Tugas yang Dikerjakan =>
a - Menurut teks tentang perjalanan ke Angkor, raja siapa yang membangun Angkor Wat?
b - Susunlah baris-baris entri, dari baris pertama entri sampai dengan baris yang memuat "Looking at the screenshot, I should tap(270, 131).", menjadi tabel Markdown dengan kolom Nomor dan Baris Entri tanpa menyertakan baris kosong.

NYALANYALI.COM, Perjalanan – Cand-candi yang saya kunjungi setelahnya menunjukkan pula banyak keunikan. Menjelang matahari terbenam, saya bergegas menuju Angkor Wat untuk menikmati keindahan sunset dari dalam kompleks candi.
Angkor Wat yang berumur sekitar 1.000 tahun ini dibangun Raja Suryavarman II pada awal abad ke-12, namun secara resmi dipublikasikan Henri Mouhot, penjelajah dan naturalis asal Prancis pada pertengahan 1800-an.
Angkor Thom – Foto Dok. Urry Kartopati
Sebagai salah satu situs arkeologi paling penting di Asia Tenggara, kuil ini berisi sisa-sisa megah ibukota yang berbeda dari kerajaan Khmer, dari abad ke-9 hingga abad ke-15. Unsur lain yang signifikan dari kompleks Angkor adalah sistem irigasi di wilayah ini didasarkan pada waduk besar, yang menyediakan infrastruktur ekonomi untuk ibukota Khmer bertahun-tahun bagi penguasa mereka.
Relief Apsara/Penari di Bayon Temple – Foto Dok. UK
Setelah seharian mengunjungi kompleks Angkor, malamnya saya berkesempatan menikmati suguhan tari tradisional di salah satu resto terkenal di pusat kota. Kegiatan ini memang dikemas untuk kebutuhan para turis. Sehingga semua sudah tertata dan terencana dengan rapi. Sembari menikmati kuliner khas setempat, para tamu juga bisa menikmati tari-tarian tradisional yang dipersembahkan para penari cantik nan lemah gemulai.
Konon,di masa lalu para penari yang disebut dengan Apsara ini (bidadari dalam mitologi Hindu dan Buddha) jumlahnya ratusan, mereka tinggal di salah satu kuil untuk belajar menari, yang khusus di persembahkan untuk para raja. Kini tari-tarian yang menggambarkan kisah mereka bisa ditonton langsung oleh publik. Bahkan seusai menari, para penonton boleh berfoto juga dengan para Apsara nan jelita ini.

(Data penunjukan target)

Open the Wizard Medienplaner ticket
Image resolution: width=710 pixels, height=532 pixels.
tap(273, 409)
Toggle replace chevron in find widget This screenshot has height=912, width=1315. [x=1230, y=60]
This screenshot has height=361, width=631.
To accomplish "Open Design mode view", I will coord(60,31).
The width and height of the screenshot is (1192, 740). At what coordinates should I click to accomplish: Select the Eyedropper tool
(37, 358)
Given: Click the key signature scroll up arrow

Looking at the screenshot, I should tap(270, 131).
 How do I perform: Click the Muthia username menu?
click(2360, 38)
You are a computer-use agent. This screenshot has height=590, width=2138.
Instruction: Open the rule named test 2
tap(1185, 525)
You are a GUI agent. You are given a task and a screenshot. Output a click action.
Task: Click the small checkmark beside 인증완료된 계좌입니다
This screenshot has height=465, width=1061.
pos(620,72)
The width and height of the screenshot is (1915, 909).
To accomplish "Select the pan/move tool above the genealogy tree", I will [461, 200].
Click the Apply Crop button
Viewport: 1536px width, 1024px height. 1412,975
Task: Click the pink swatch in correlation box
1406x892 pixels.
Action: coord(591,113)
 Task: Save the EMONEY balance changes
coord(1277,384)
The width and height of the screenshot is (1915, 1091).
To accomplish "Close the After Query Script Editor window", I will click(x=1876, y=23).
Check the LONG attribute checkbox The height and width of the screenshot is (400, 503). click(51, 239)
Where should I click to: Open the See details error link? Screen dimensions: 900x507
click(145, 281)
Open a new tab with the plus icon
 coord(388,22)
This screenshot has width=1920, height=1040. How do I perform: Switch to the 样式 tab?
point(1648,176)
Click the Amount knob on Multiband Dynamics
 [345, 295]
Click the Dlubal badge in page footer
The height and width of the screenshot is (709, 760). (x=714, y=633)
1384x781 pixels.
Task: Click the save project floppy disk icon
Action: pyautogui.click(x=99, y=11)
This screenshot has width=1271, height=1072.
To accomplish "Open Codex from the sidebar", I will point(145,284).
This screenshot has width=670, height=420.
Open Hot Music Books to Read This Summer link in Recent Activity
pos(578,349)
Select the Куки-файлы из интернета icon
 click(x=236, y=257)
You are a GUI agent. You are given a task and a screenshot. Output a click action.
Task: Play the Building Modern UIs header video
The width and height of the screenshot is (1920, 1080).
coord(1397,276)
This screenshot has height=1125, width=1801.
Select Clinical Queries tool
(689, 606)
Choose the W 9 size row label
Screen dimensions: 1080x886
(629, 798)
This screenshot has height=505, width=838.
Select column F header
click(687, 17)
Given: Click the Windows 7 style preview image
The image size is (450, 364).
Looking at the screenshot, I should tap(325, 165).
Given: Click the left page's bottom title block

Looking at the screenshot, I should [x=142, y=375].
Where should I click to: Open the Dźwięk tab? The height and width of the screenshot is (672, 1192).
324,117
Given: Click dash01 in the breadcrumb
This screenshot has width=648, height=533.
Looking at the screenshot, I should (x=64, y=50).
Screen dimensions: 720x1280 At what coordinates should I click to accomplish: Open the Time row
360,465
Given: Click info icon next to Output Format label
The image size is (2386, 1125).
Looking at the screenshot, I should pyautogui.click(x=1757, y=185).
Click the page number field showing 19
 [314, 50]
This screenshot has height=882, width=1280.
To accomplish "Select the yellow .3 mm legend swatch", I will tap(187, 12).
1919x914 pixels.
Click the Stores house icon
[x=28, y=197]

Jawaban Setiap Tugas =>
a - Raja Suryavarman II.

b -
| Nomor | Baris Entri |
|---|---|
| 1 | Open the Wizard Medienplaner ticket |
| 2 | Image resolution: width=710 pixels, height=532 pixels. |
| 3 | tap(273, 409) |
| 4 | Toggle replace chevron in find widget This screenshot has height=912, width=1315. [x=1230, y=60] |
| 5 | This screenshot has height=361, width=631. |
| 6 | To accomplish "Open Design mode view", I will coord(60,31). |
| 7 | The width and height of the screenshot is (1192, 740). At what coordinates should I click to accomplish: Select the Eyedropper tool |
| 8 | (37, 358) |
| 9 | Given: Click the key signature scroll up arrow |
| 10 | Looking at the screenshot, I should tap(270, 131). |